- Description of the task -
Copy each line below that includes "computer".

═════ The data

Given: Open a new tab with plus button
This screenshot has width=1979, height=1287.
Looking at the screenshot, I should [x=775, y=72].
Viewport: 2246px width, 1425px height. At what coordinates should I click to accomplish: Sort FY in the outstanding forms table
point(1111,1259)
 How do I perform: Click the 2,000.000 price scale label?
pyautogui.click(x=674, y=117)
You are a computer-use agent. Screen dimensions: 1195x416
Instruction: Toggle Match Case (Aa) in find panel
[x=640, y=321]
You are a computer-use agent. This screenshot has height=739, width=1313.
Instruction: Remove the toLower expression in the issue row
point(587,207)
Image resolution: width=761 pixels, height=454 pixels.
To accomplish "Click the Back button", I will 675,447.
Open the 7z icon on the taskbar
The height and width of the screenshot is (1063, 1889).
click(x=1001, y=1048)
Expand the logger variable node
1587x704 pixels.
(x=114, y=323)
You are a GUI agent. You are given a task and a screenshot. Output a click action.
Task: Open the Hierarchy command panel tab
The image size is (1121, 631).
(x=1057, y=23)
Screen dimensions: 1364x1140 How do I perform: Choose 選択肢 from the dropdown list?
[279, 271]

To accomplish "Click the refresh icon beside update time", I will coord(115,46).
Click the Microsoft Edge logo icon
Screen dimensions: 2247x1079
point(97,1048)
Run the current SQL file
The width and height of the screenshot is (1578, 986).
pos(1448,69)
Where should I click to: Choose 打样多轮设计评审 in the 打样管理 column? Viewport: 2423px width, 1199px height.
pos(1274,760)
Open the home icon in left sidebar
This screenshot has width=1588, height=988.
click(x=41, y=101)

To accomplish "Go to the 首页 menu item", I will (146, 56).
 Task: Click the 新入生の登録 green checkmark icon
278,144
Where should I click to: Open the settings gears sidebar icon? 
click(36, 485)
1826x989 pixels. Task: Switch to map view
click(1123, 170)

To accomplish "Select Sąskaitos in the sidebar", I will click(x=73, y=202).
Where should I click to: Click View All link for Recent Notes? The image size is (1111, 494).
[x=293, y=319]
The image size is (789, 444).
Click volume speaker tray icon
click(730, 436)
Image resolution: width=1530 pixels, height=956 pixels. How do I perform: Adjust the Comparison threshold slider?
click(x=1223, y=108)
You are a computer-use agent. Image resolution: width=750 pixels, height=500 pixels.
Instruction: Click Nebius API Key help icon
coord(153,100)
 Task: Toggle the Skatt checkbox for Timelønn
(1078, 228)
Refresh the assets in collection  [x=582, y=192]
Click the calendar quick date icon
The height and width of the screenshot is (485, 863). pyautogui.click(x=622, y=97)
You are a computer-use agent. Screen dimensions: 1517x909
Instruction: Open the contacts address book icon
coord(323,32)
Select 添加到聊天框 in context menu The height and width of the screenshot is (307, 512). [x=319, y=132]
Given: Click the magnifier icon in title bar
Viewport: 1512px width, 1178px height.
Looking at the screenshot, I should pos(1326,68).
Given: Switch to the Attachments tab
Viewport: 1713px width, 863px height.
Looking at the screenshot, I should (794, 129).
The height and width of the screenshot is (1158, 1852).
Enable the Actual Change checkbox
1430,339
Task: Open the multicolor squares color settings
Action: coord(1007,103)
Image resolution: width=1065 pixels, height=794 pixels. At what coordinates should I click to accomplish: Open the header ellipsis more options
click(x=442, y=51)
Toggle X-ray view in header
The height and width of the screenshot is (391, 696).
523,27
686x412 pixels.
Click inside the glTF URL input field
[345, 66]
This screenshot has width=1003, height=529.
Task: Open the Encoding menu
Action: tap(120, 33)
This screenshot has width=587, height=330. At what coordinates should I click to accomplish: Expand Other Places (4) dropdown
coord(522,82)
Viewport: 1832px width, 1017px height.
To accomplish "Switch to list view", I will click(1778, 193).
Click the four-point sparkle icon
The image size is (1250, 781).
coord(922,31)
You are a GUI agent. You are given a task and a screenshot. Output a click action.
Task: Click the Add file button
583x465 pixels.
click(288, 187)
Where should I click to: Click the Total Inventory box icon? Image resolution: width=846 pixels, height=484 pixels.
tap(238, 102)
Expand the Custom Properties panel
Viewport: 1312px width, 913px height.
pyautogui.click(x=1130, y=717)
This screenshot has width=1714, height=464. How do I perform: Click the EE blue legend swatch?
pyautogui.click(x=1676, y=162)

══════════

- Reply -
You are a computer-use agent. Screen dimensions: 1195x416
You are a computer-use agent. This screenshot has height=739, width=1313.
You are a computer-use agent. Image resolution: width=750 pixels, height=500 pixels.
You are a computer-use agent. Screen dimensions: 1517x909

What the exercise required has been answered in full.